6. Retaliation Claim
Plaintiff references his retaliation claim several times throughout his objections, but simply to re-allege that Defendant assaulted him in retaliation for filing grievances (Objs., Dkt 114 at 4-6).His “objections” are not responsive to Magistrate Judge’s retaliation analysis and are therefore denied. See W.D. Mich. LCivR 72.3(b) (requiring an objecting party to “specifically identify the portions of the proposed findings, recommendations or report to which objections are made and the basis for such objections”).
Last, in the interest of thoroughness, the Court notes that Plaintiff’s objections and exhibits reference another lawsuit that Plaintiff either initiated or intends to file against psychologist Michael Moran, who treated Plaintiff at ICF (Objs., Dkt 114 at 7; Pl.’s Exs. E & F, Dkt 114-1), the relevance of which is unclear in this matter.
Having found no merit in Plaintiff’s objections, the Court adopts the Magistrate Judge’s Report and Recommendation as the Opinion of this Court. Specifically, this Court adopts the Magistrate Judge’s recommendation that Plaintiff be found to have waived any Eighth Amendment claim against Defendant and the Magistrate Judge’s recommendation to grant Defendant’s motion for summary judgment on Plaintiff’s federal claims.
Having resolved the claims over which this Court has original jurisdiction, the Court, in its discretion, 28 U.S.C. § 1367(c)(3);United Mine Workers v. Gibbs, 383 U.S. 715, 726 (1966), dismisses any state-law assault claim alleged therein without prejudice to Plaintiff pursuing the claim in state court. See Brandenburg v. Housing Auth. of Irvine, 253 F.3d 891 (6th Cir. 2001) (“[T]he usual course is for the district court to dismiss state-law claims without prejudice if all federal claims are disposed of on summary judgment.”); see also Moore v. Coffee Cnty., TN, 402 F.App’x 107, 108 (6th Cir. 2010) (“No abuse of discretion results from a court’s failing to anticipate an ancillary-and unvoiced-consequence of its legitimate dismissal.”).

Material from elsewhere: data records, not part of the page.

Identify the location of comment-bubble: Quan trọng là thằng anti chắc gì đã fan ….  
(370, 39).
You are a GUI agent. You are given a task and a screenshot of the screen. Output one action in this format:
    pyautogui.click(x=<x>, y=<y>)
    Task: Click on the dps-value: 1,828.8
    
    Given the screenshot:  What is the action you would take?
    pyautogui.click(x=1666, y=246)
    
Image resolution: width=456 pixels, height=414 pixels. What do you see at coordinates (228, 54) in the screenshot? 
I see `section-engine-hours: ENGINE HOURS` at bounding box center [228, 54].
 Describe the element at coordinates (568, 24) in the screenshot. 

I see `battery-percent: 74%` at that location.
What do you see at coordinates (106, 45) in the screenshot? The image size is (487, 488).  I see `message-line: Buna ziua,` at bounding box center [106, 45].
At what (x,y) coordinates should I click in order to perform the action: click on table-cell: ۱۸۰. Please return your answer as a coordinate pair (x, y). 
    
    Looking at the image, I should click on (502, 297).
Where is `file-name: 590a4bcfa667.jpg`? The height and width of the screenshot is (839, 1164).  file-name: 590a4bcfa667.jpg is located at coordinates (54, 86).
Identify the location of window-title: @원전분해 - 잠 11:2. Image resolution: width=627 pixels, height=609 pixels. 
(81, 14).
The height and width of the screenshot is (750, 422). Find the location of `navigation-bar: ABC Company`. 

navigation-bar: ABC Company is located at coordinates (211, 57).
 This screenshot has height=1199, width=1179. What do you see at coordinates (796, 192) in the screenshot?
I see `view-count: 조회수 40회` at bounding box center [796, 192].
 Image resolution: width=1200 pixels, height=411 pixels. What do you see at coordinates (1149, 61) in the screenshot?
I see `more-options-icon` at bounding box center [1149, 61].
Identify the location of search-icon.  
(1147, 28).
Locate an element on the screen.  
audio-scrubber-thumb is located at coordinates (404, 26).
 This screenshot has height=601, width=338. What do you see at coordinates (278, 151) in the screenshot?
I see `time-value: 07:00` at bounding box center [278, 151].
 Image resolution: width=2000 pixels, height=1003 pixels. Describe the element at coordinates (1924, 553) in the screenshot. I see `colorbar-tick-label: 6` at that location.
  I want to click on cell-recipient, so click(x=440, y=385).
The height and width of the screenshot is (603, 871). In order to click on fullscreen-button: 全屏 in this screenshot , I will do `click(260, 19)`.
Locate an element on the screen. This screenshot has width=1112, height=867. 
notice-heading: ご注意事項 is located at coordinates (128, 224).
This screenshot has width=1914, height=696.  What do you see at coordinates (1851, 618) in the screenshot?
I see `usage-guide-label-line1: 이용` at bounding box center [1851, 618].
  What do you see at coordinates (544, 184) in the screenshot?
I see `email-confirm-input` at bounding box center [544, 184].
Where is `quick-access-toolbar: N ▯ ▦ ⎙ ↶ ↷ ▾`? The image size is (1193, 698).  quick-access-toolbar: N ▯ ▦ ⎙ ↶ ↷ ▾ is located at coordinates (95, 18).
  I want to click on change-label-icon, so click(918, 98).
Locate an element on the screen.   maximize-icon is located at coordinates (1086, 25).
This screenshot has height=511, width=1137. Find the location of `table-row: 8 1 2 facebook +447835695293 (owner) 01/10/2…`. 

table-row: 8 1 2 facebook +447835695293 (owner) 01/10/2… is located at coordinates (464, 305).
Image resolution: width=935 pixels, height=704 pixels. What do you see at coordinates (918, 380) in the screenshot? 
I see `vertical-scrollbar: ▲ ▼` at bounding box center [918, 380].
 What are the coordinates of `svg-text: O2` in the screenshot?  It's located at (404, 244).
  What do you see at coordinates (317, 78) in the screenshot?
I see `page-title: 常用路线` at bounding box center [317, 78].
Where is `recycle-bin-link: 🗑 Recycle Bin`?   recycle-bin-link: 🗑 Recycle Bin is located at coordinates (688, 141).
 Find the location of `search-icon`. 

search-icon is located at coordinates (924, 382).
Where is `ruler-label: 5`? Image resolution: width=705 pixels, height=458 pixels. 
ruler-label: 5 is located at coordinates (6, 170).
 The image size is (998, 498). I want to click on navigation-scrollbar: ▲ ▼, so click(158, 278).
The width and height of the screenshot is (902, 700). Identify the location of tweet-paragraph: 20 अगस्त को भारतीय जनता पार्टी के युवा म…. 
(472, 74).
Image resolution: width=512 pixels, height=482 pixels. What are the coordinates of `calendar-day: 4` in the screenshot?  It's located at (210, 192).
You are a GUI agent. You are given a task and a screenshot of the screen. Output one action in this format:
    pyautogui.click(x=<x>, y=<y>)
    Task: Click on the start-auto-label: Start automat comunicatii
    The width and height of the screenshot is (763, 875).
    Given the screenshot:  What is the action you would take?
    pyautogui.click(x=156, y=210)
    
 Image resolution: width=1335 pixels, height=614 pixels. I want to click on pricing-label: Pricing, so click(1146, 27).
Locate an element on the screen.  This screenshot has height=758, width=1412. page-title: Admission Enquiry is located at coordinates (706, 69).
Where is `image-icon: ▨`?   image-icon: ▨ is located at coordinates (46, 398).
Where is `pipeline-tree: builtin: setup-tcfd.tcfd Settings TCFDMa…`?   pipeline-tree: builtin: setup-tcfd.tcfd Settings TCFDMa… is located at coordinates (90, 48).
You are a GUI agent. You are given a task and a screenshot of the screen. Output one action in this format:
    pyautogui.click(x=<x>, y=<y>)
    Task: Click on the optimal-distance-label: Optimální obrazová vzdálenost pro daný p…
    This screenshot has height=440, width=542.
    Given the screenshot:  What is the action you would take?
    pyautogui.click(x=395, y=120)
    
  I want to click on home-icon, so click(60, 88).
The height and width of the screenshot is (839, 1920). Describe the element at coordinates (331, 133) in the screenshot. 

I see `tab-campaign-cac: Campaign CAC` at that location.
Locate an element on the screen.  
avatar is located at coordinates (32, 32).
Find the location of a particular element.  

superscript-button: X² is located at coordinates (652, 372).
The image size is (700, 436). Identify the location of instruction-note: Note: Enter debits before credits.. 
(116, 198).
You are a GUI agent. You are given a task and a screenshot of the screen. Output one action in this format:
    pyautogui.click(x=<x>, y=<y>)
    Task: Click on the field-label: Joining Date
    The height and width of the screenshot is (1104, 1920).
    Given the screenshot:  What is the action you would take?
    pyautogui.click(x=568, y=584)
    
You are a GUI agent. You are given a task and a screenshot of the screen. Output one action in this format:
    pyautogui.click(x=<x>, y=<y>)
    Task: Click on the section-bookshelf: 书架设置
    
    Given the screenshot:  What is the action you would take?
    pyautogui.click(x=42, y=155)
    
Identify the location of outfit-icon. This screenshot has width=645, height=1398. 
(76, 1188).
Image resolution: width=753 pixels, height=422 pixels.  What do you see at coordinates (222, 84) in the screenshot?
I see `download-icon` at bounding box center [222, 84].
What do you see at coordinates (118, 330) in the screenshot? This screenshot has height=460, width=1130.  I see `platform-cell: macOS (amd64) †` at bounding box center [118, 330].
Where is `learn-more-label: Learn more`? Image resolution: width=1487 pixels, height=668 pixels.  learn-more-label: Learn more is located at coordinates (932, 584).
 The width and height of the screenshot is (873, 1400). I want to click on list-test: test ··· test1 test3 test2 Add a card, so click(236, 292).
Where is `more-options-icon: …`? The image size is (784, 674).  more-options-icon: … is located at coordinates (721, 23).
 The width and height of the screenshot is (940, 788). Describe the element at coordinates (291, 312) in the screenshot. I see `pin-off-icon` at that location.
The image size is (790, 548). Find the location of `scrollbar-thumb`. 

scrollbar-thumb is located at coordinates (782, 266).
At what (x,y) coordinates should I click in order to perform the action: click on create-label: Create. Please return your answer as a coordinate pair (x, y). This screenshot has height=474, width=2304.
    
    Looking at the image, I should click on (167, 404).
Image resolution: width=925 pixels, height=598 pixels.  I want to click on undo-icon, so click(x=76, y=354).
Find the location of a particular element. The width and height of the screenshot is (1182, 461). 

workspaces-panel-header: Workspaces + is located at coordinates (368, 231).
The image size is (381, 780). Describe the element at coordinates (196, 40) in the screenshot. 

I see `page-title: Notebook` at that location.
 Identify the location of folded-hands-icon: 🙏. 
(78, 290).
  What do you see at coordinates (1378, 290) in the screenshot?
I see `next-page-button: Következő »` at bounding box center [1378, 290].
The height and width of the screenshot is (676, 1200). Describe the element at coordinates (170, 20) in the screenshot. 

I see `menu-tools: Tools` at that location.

Accordingly, the Court has not addressed Plaintiff’s objections to the Magistrate Judge’s alternative recommendation to dismiss Plaintiff’s state-law assault claim on the merits.
A Judgment will be entered consistent with this Opinion and Order. See Fed. R. Civ. P. 58. Because this action was filed in forma pauperis, this Court certifies, pursuant to 28 U.S.C. § 1915(a)(3), that an appeal of this decision would not be taken in good faith. See McGore v. Wrigglesworth, 114 F.3d 601, 610 (6th Cir. 1997), overruled on other grounds by Jones v. Bock, 549 U.S. 199, 206, 211-12 (2007). Therefore:
IT IS HEREBY ORDERED that the Objections (Dkt 114) are DENIED, and the Report and Recommendation (Dkt 112) is APPROVED and ADOPTED as the Opinion of the Court, as noted herein.
IT IS FURTHER ORDERED that Plaintiff’s Motion for Summary Judgment (Dkt 83) is DENIED.
IT IS FURTHER ORDERED that Defendant Sisson’s Motion for Summary Judgment (Dkt 98) is GRANTED, and the Eighth Amendment excessive force and First Amendment retaliation claims alleged against Defendant Sisson in Plaintiff’s Amended Complaint (Dkt 13) are DISMISSED WITH PREJUDICE, for the reasons stated in the Report and Recommendation.
IT IS FURTHER ORDERED that any state-law assault claim Plaintiff alleges in his Amended Complaint (Dkt 13) is DISMISSED WITHOUT PREJUDICE, for the reasons stated in the Report and Recommendation.
IT IS FURTHER ORDERED that the Court certifies pursuant to 28 U.S.C. § 1915(a) that an appeal of the Judgment would not be taken in good faith.